New Age Afrofuturism: Using Music and Film to Reference the Past and Create a Narrative of Black Futures by Trinity Townsend

Illustration by Andrea Miranda

In the media, ideas of the future have historically been portrayed through science fiction. However, when analyzing science fiction as a literary and cinematic genre, Black faces are seldom at the forefront. The 1985 blockbuster Back to The Future is a notable title in science fiction but when looking at the cast list, I see 3 Black faces out of 50 total cast members. Using this movie as a model, that would make representation for 13% of the United States population  squeezed into 6% of media shaped futures…. I’m sick. That statistic is far from equitable. Although the movie premiered in 1985, the theme remains today. As of 2016, only 8% of the top titles in sci-fi featured a protagonist of color and half the time that protagonist was Will Smith. This statistic was shifted dramatically in 2018 with the release of Black Panther. This movie thoroughly and accurately represents how Black creatives have formed a genre of our own with Blackness at the center. 

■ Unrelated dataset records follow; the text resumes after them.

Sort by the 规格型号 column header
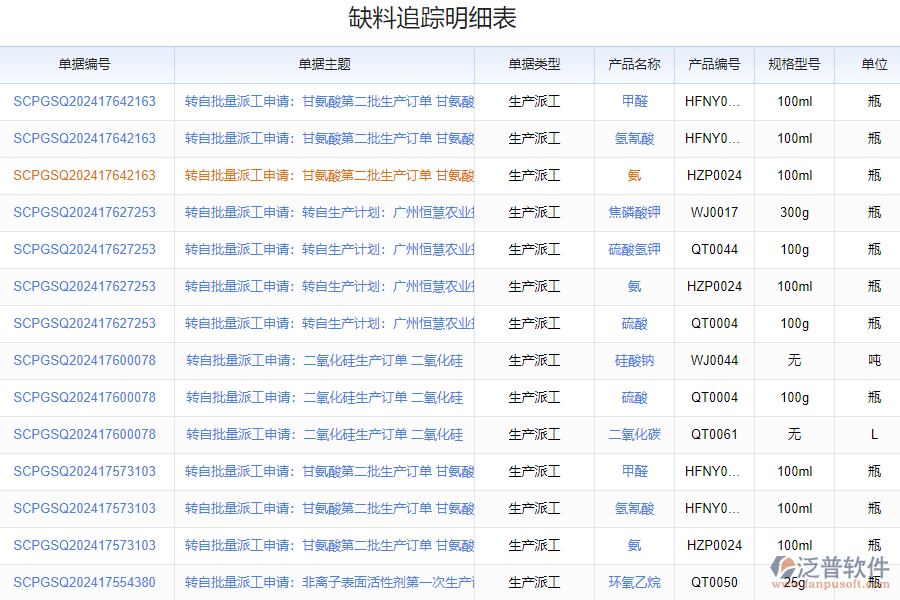The width and height of the screenshot is (900, 600). tap(793, 64)
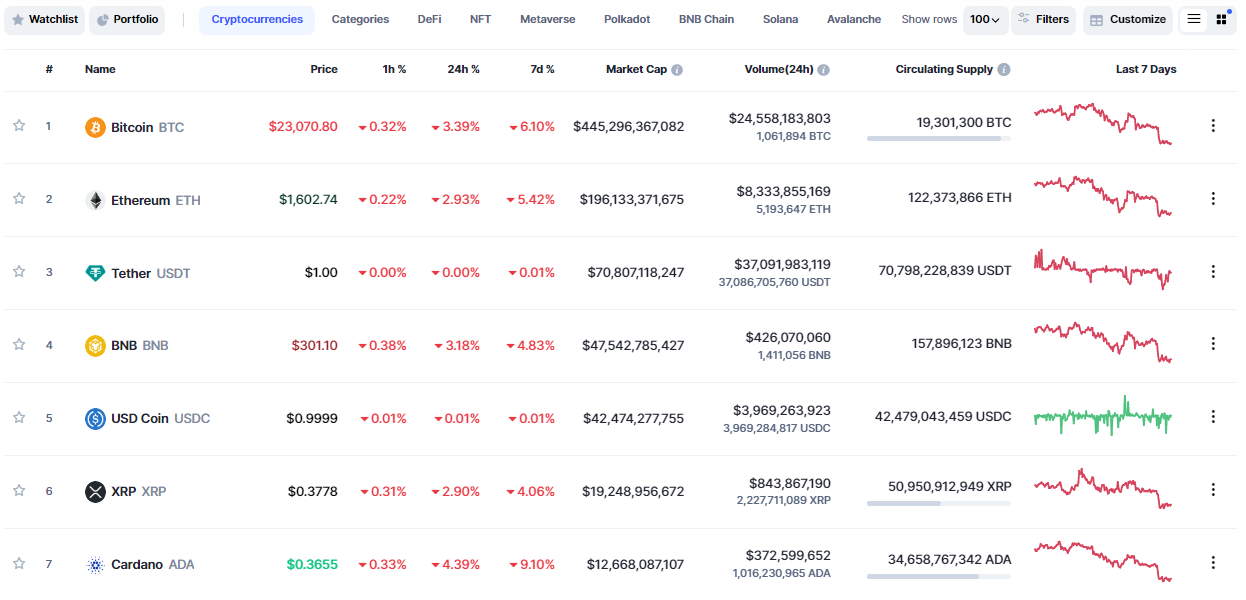Click the XRP coin logo icon
This screenshot has height=600, width=1246.
[95, 491]
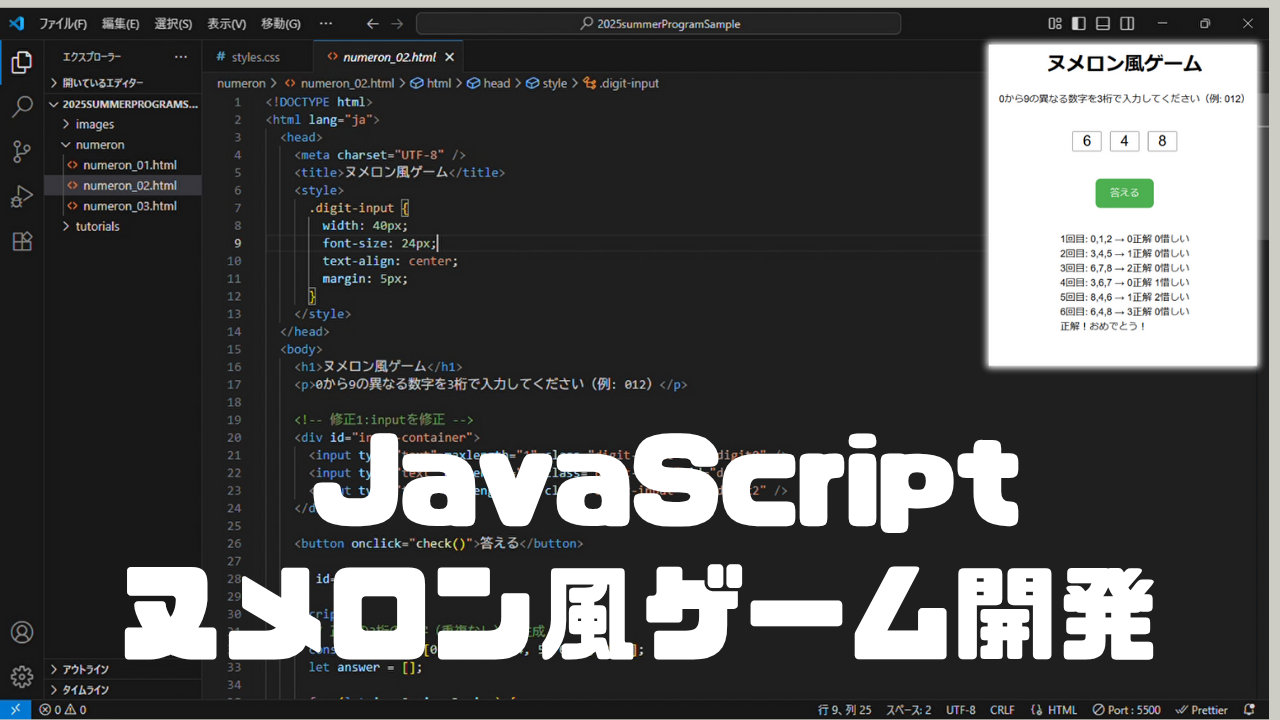Open numeron_03.html in the explorer

click(x=129, y=206)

Woman standing in the World. Manzel Bowman, 2018.

Afrofuturism– a term coined by Mark Dery in 1994- “is a cultural aesthetic combining science fiction, history, and fantasy to explore the African American experience”. In other words, it’s a way for Black creatives to reflect on the past while simultaneously project images of the future. It’s a portal, a conversation between history and what lies ahead. Black creatives are using their present power to manifest what the future will look like for themselves and I think it’s working. This concept is shown increasingly through different art forms, especially music and music videos. 

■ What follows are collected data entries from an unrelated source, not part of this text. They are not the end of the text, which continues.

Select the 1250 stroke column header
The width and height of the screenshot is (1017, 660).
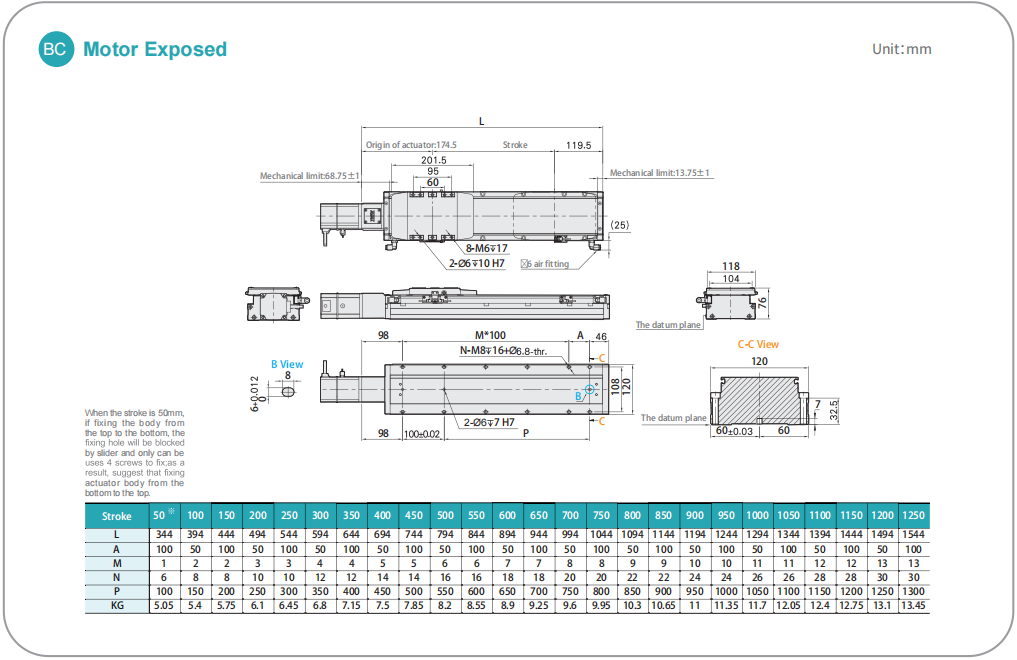tap(912, 516)
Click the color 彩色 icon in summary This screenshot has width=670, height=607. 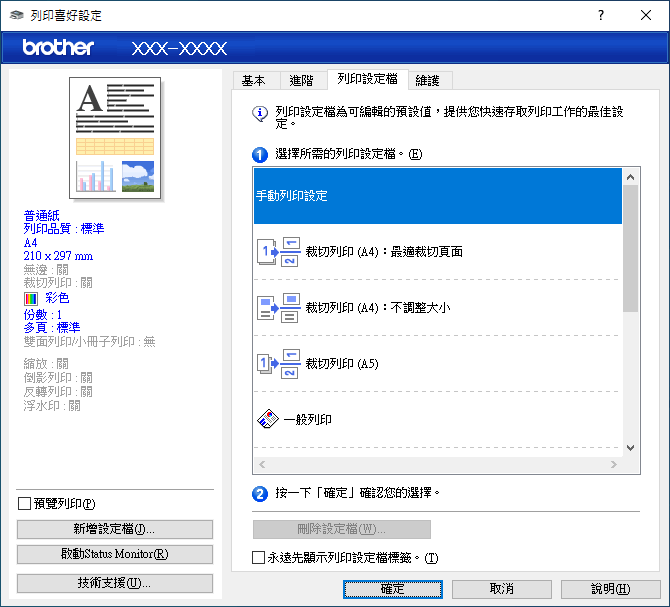[x=31, y=298]
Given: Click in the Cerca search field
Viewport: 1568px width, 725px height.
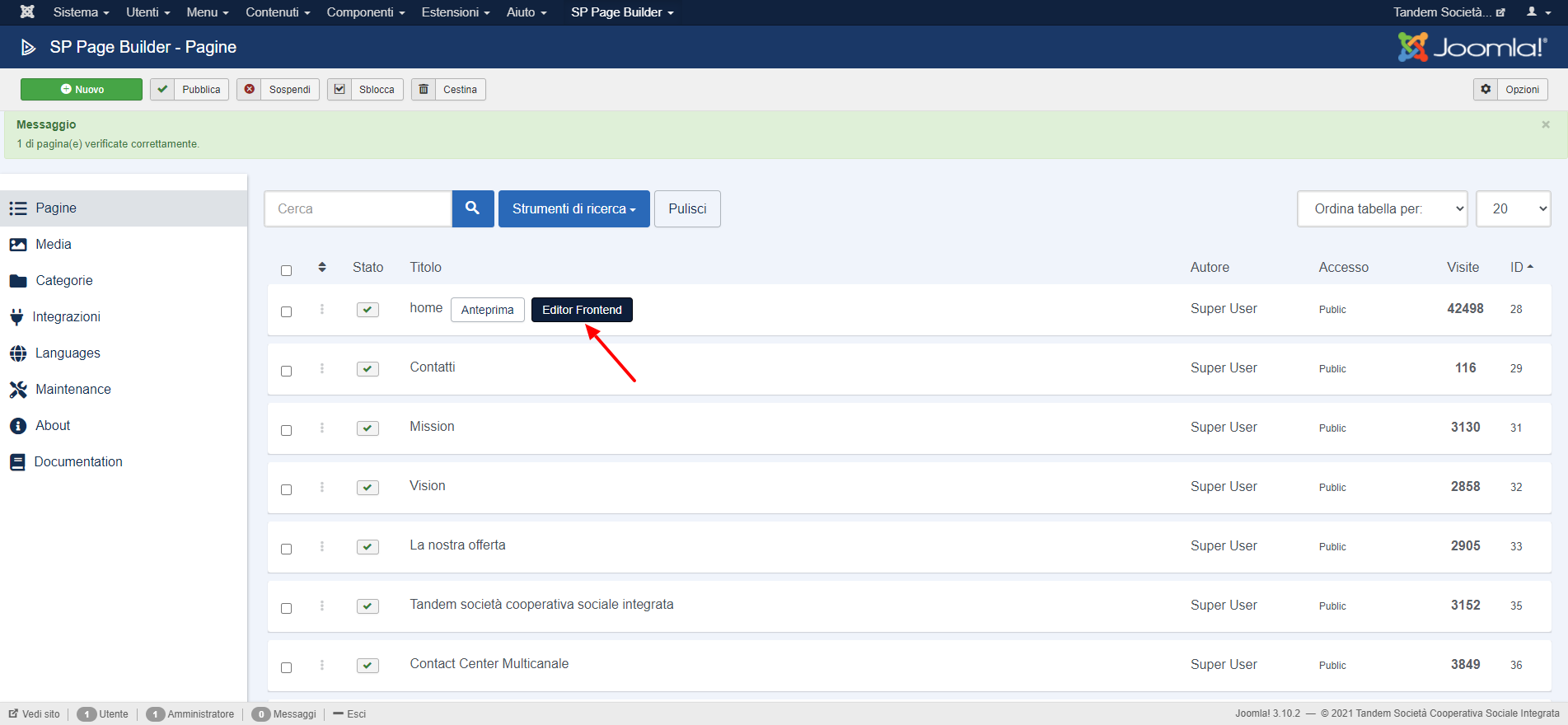Looking at the screenshot, I should click(x=358, y=209).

Sun Ra is an American Jazz musician and intellectual recognized for paving the way of afrofuturism in music. In 1973, Ra released ‘Space is the Place’ one of 200 studio albums released by the artist during his career. This album is regarded as a timeless masterpiece pushing the limits of what was and still is considered music. The audio album was then transformed into a full length film in 1974. With both visually captivating set design and costumes that would resemble something of an African extraterrestrial, Sun Ra used film as an avenue to bring these afrofuturistic themes to life. While the visuals shown throughout the film were futuristic, the underlying themes present throughout the movie were specific to Blackness and representative of the historic Black struggle in America. 

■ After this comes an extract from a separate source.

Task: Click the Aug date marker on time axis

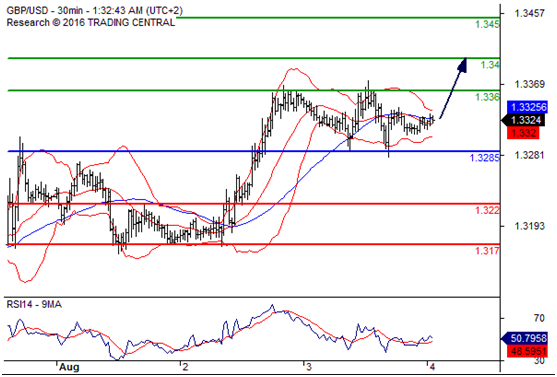Action: pyautogui.click(x=69, y=367)
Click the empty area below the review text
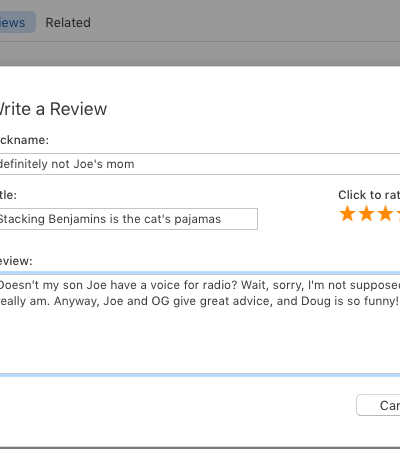400x449 pixels. pyautogui.click(x=200, y=342)
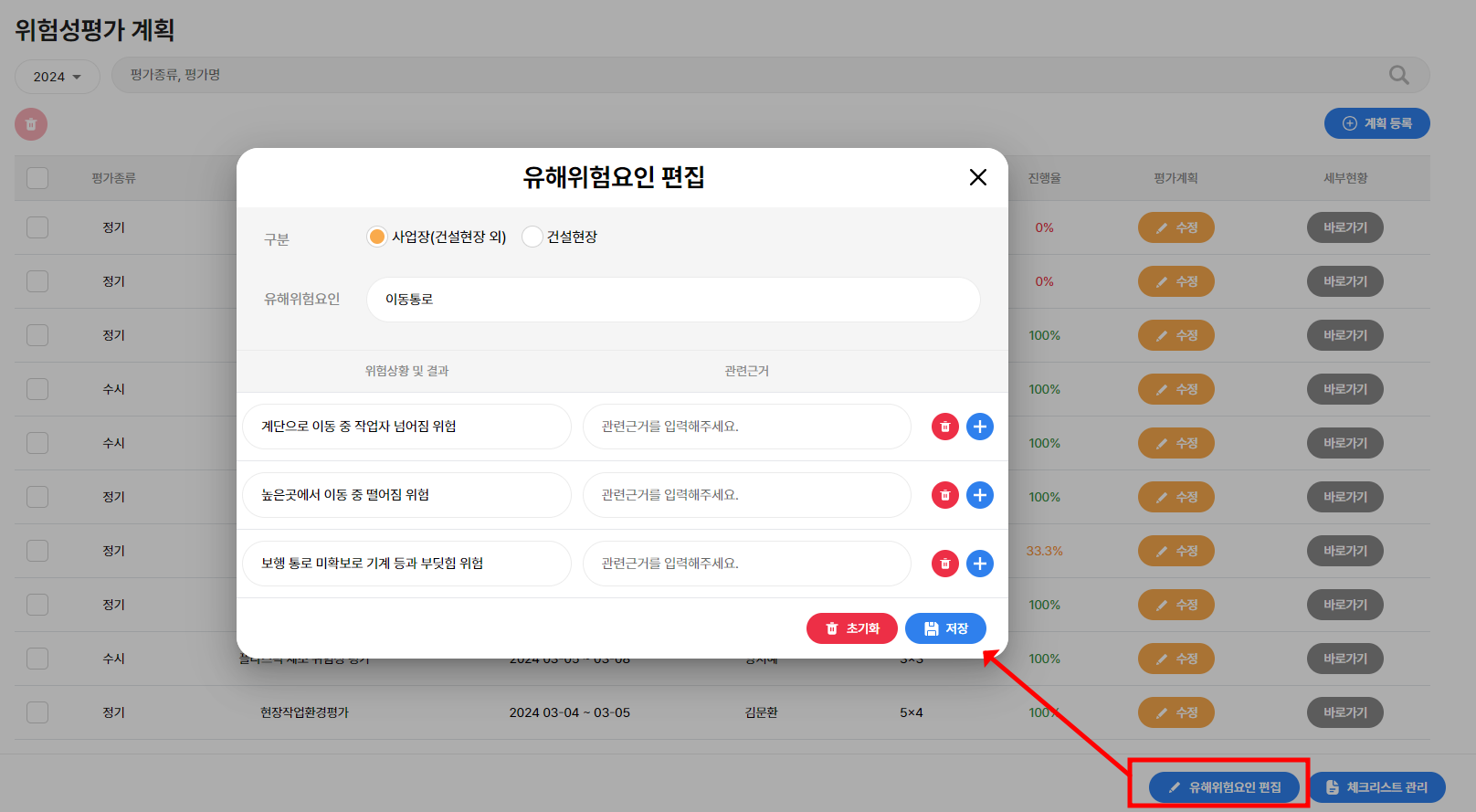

In the case of many Black creatives, the weights of their existence in the United States and across the globe could grow to feel restrictive. Understanding that these creatives are living in a world ruled by white supremacy and consumerism, there are sacrifices that must be made and identities that must be suppressed in order to be economically successful and  appreciated by an audience that sees them as a product. By creating a world where they exist in their full power, these artists create a space of refuge. These concepts were brought into lyrical terms with Outkast in the song ATLiens. This song in particular embodies the constant reflection between the past present and future in afrofuturistic art. This lyric:

 “the future of the world depends on, 

whether or not the child we raise gon’ have that n*gga   syndrome 

or will it know to beat the odds regardless of its skin tone?” 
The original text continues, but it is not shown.